● **Data excerpts**:
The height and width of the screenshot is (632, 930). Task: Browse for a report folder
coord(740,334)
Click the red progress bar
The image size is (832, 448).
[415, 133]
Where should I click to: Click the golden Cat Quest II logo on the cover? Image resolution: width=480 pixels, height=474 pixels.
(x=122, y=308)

--

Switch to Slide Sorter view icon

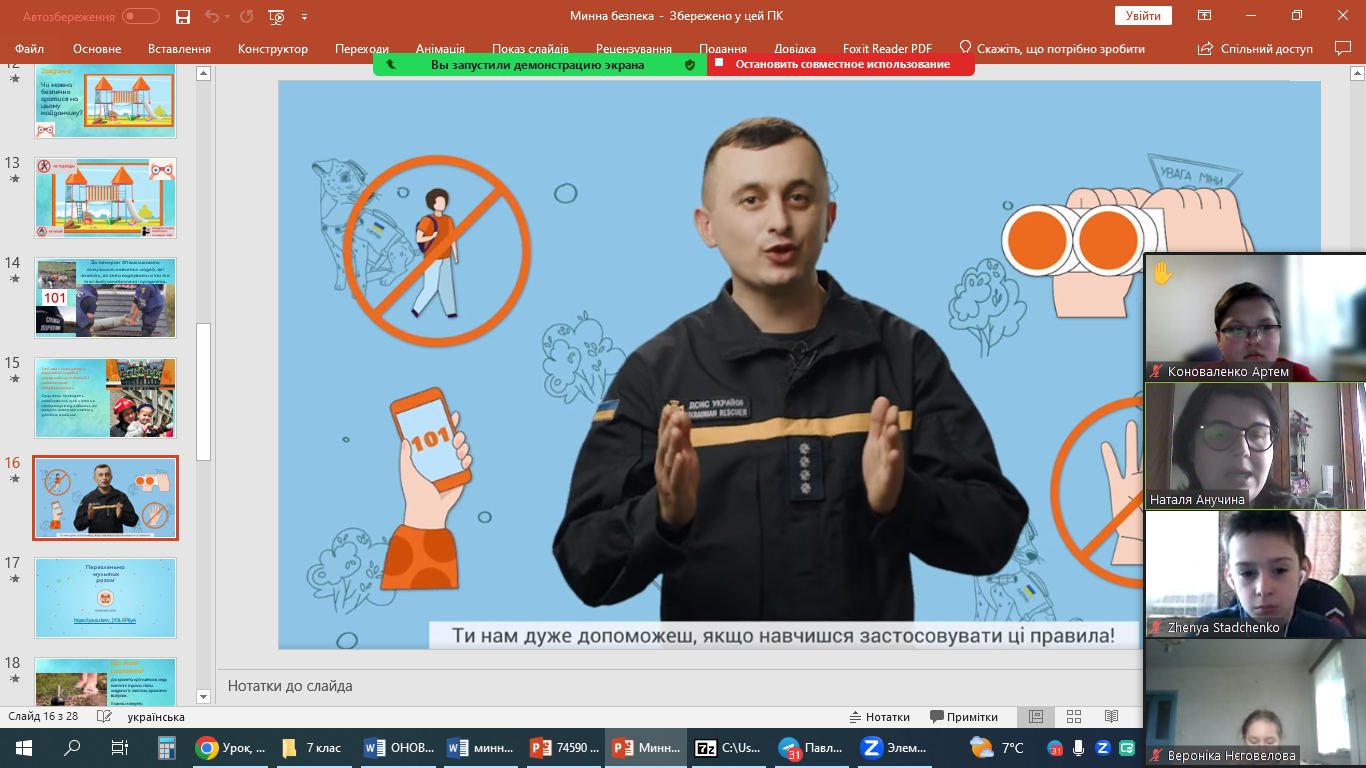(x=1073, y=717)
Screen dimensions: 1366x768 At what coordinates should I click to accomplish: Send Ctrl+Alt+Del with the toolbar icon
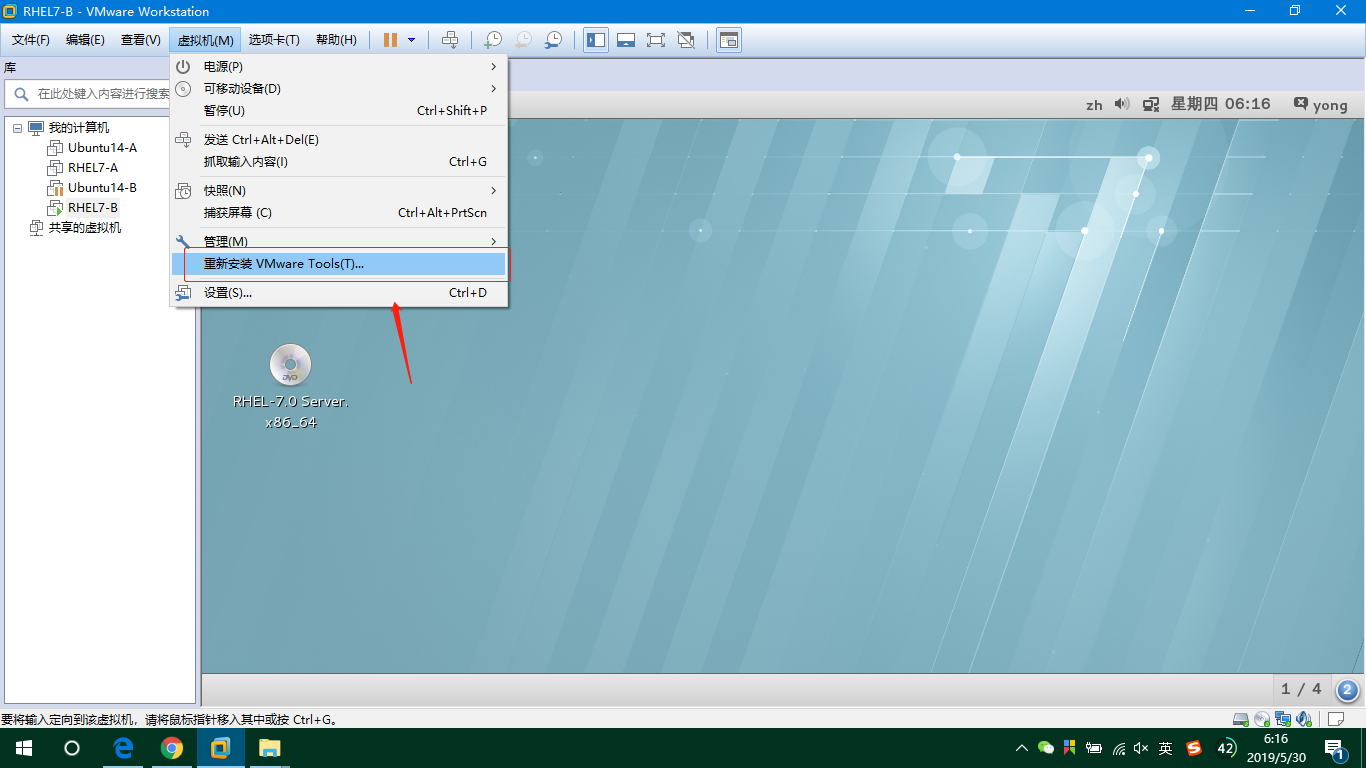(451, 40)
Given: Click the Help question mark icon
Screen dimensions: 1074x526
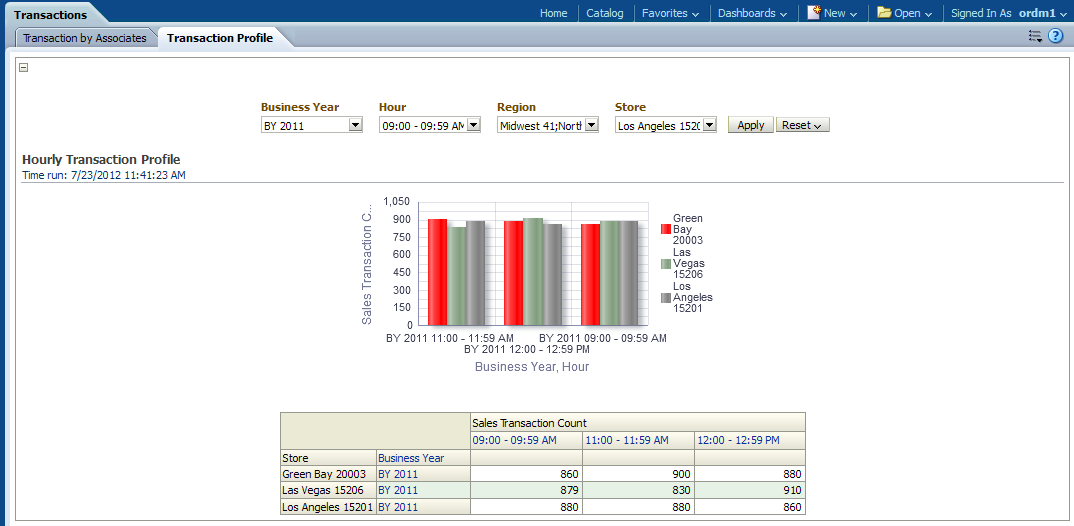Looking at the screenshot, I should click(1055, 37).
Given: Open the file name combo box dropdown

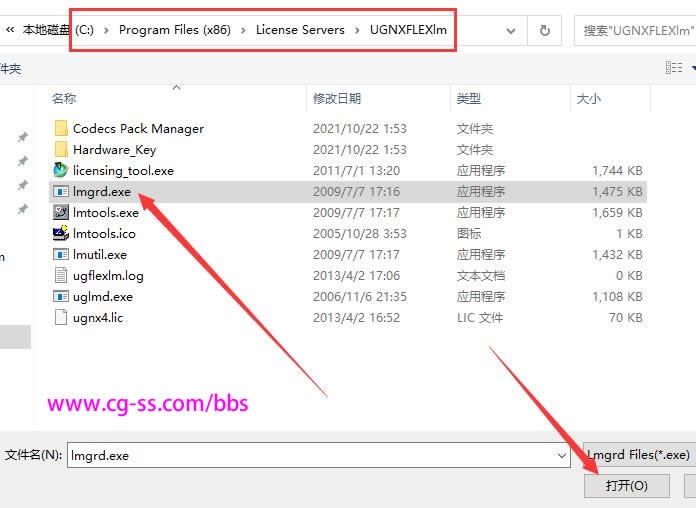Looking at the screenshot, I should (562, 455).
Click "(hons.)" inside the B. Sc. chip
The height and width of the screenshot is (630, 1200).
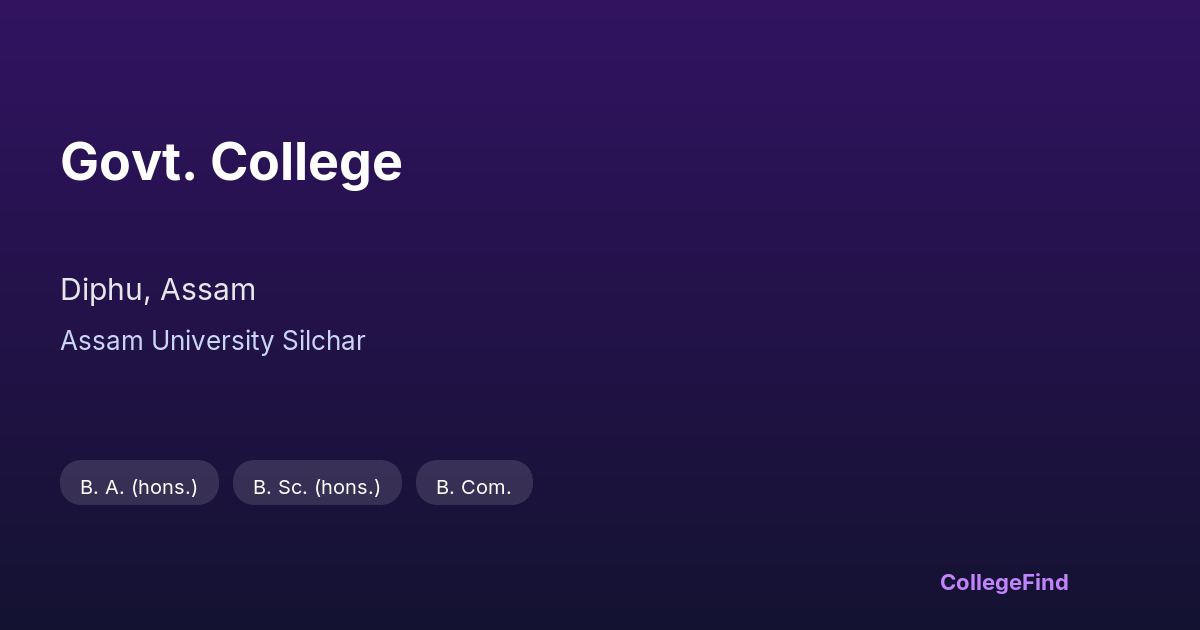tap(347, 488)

* * *

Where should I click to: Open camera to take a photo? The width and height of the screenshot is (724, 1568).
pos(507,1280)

● **Objective**: Copy out the lines from the line containing "Where should I click to: Open" to the line containing "pos(507,1280)", both included, exactly as they stand.

● **Full solution**:
Where should I click to: Open camera to take a photo? The width and height of the screenshot is (724, 1568).
pos(507,1280)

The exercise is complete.